# Input
────────────────────

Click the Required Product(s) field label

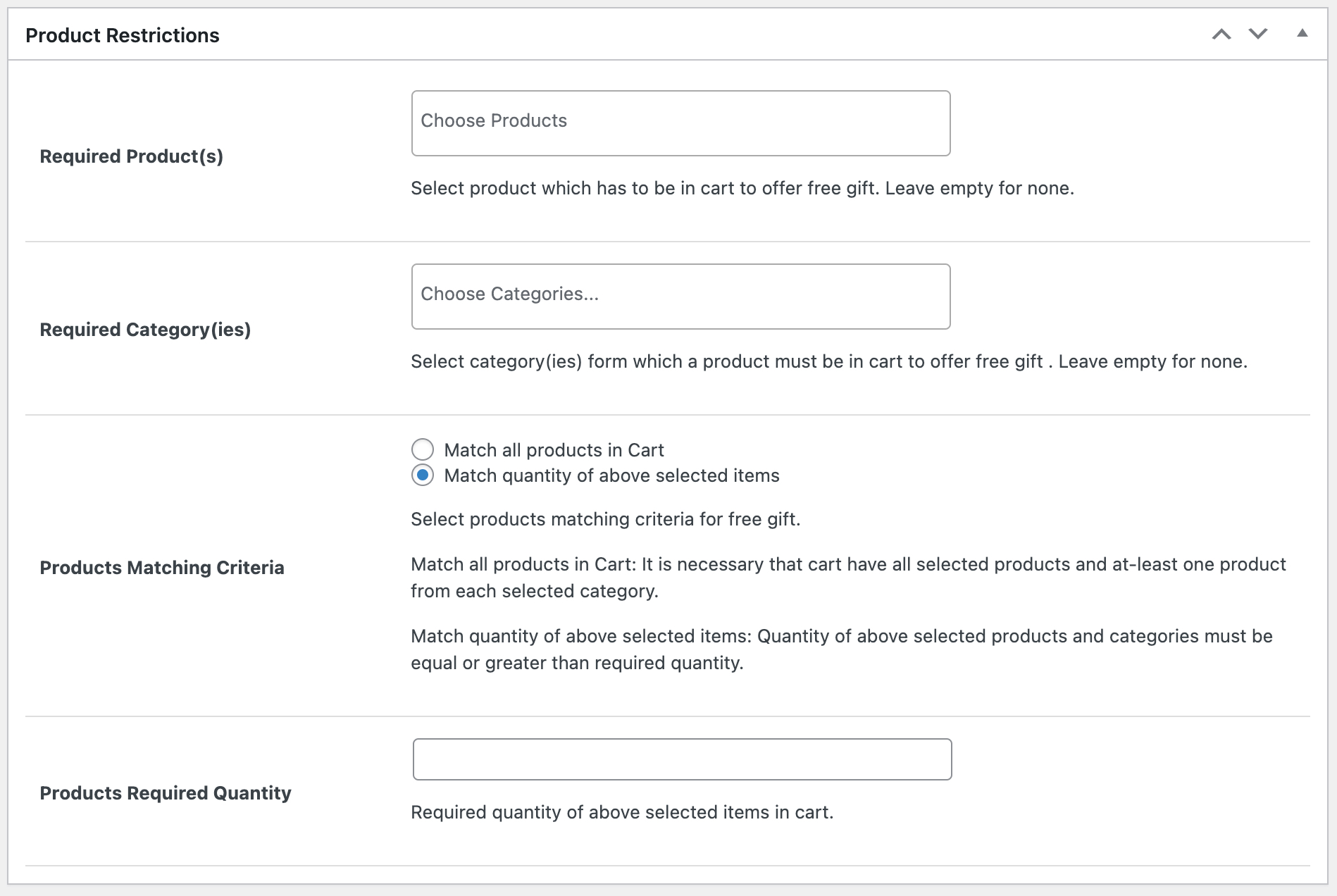point(132,156)
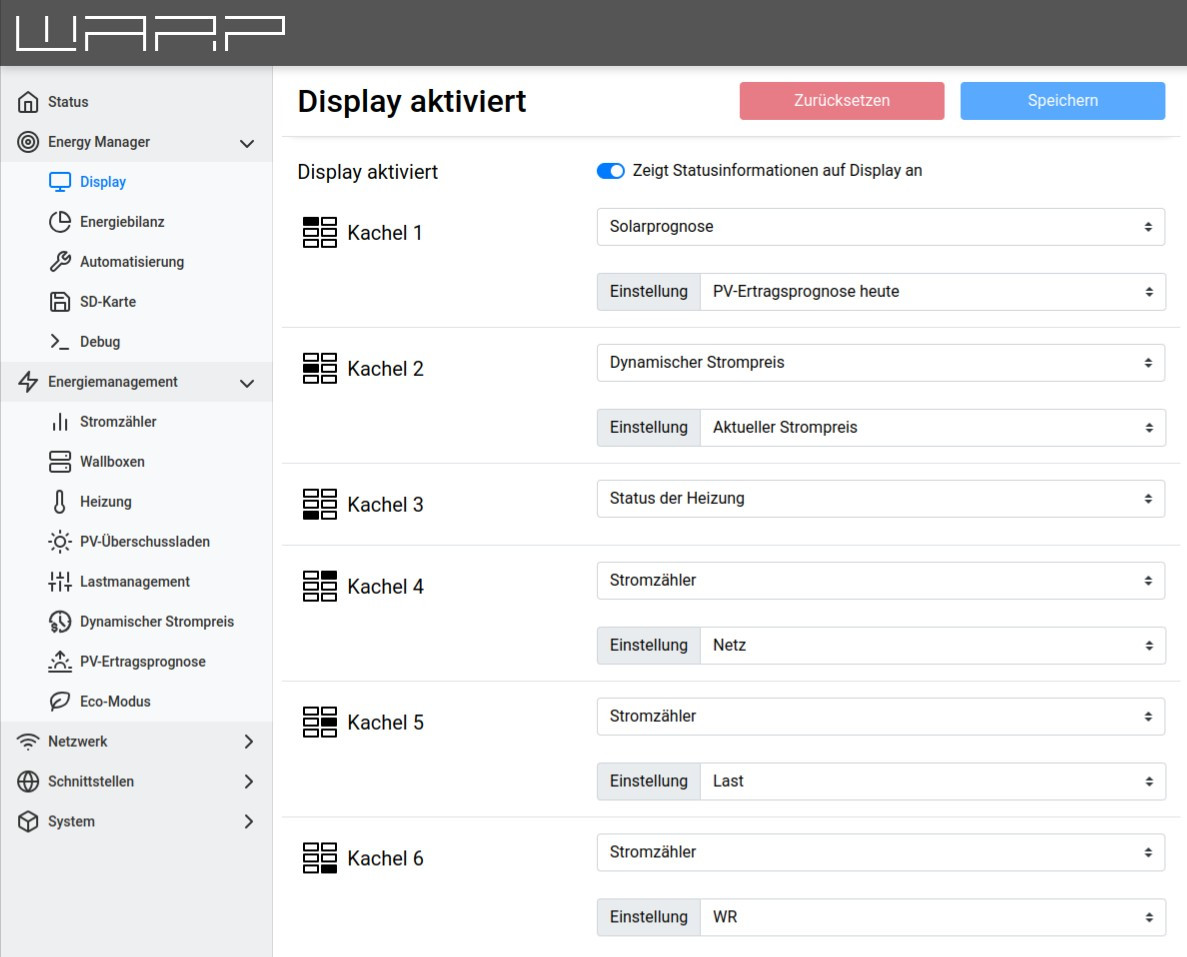Click the SD-Karte save icon
Screen dimensions: 1187x957
coord(60,302)
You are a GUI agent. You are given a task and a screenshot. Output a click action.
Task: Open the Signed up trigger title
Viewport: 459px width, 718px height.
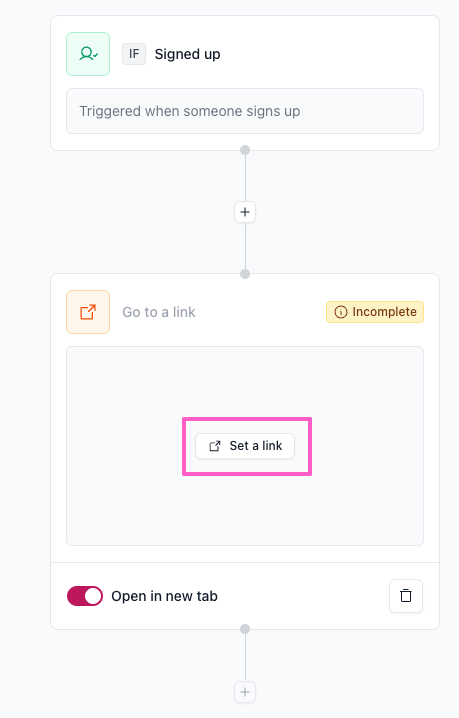point(187,54)
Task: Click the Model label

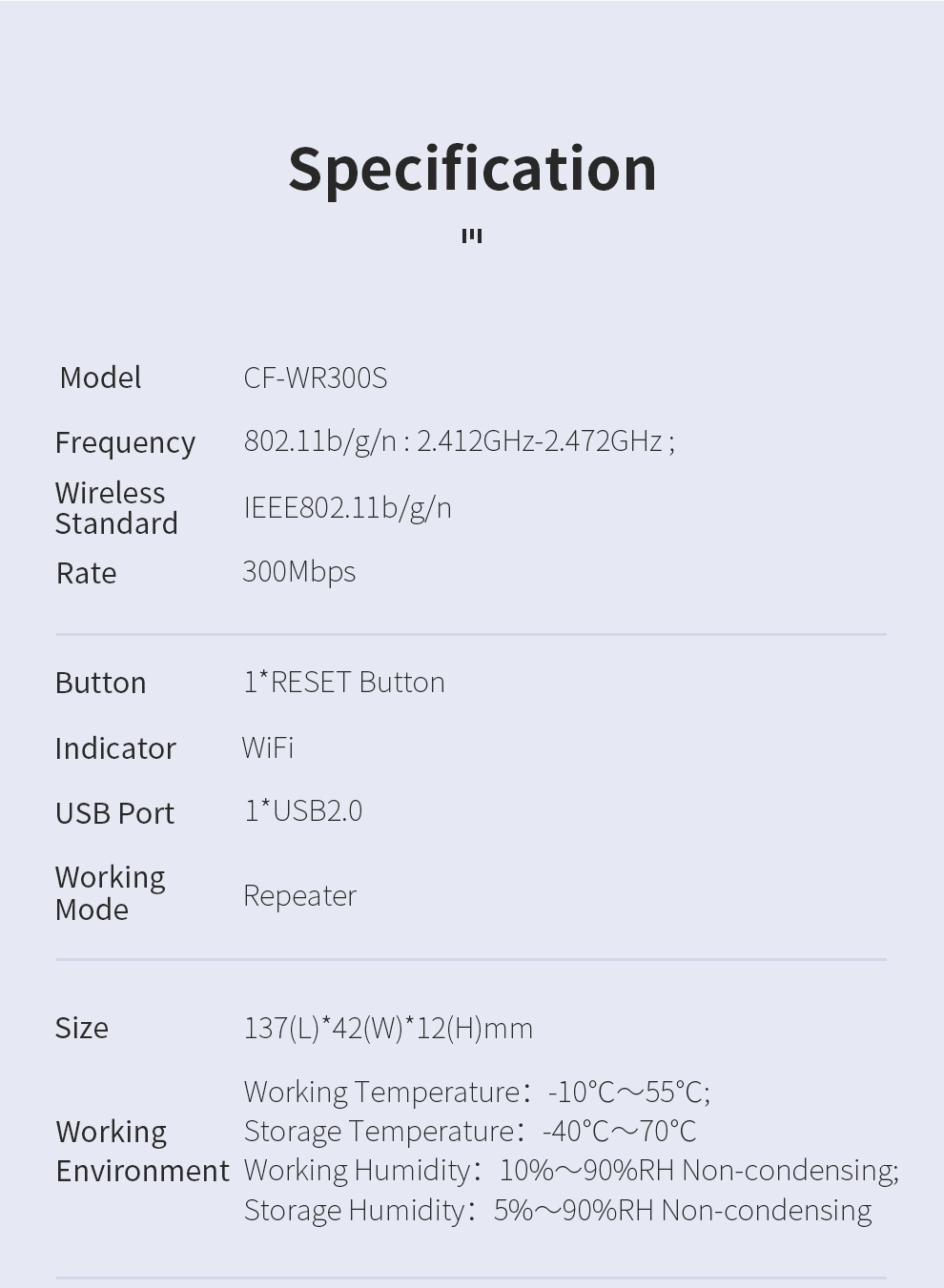Action: tap(100, 378)
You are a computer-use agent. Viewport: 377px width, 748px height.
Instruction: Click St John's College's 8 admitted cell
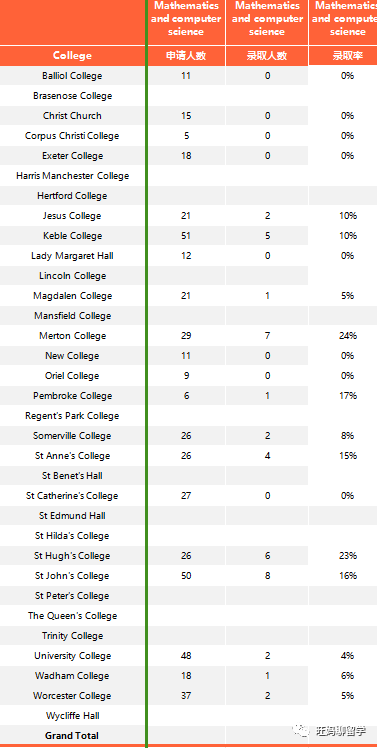click(267, 576)
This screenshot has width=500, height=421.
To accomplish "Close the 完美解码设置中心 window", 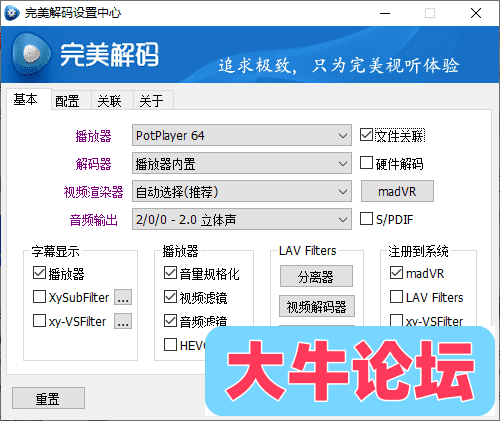I will [x=476, y=13].
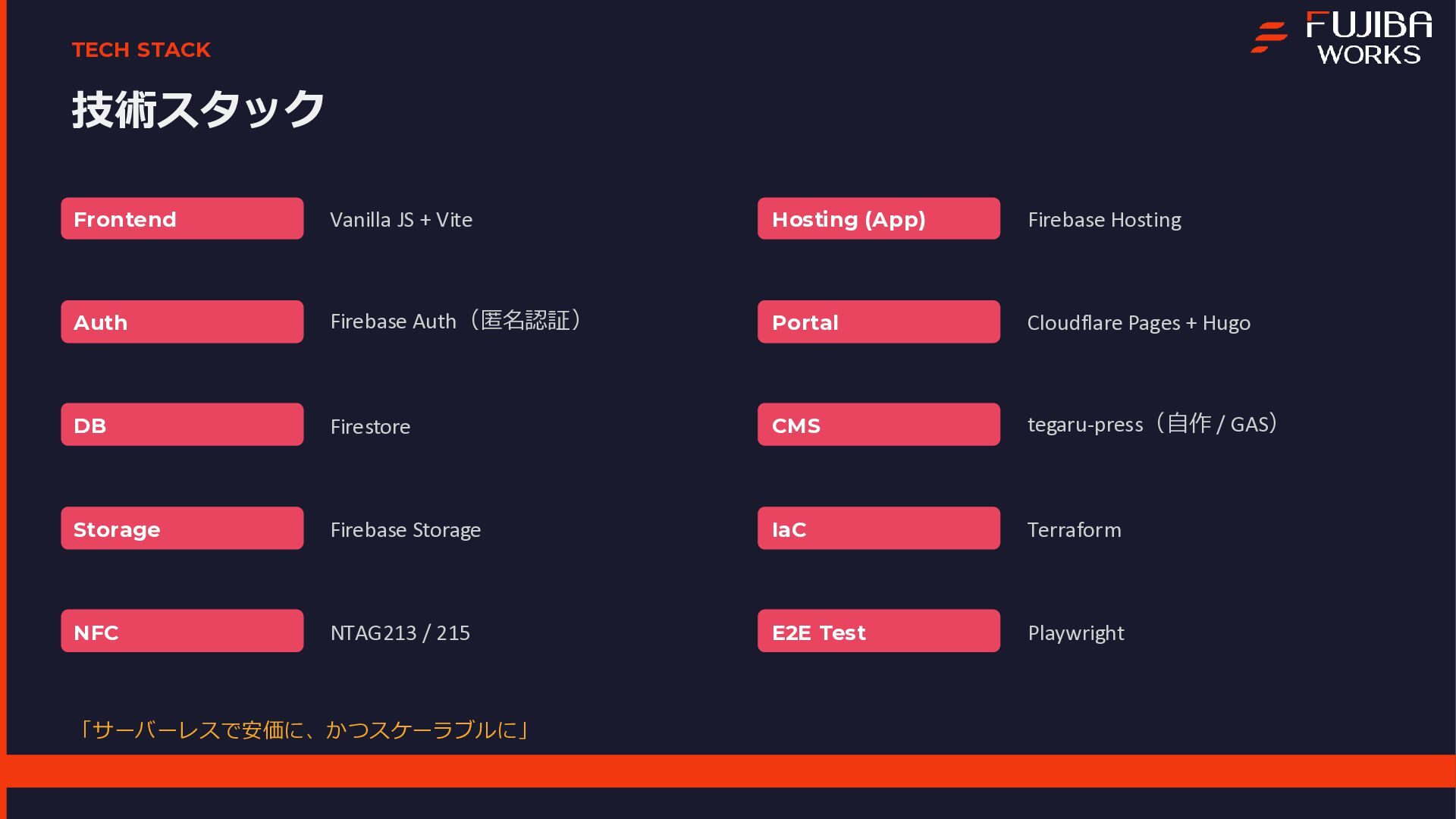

────────────────────

# Exercise objective
Check the entries above line by line and return each one containing the word "screenshot".

# Task solution
You are a GUI agent. You are given a task and a screenshot. Output a click action.
This screenshot has width=500, height=421.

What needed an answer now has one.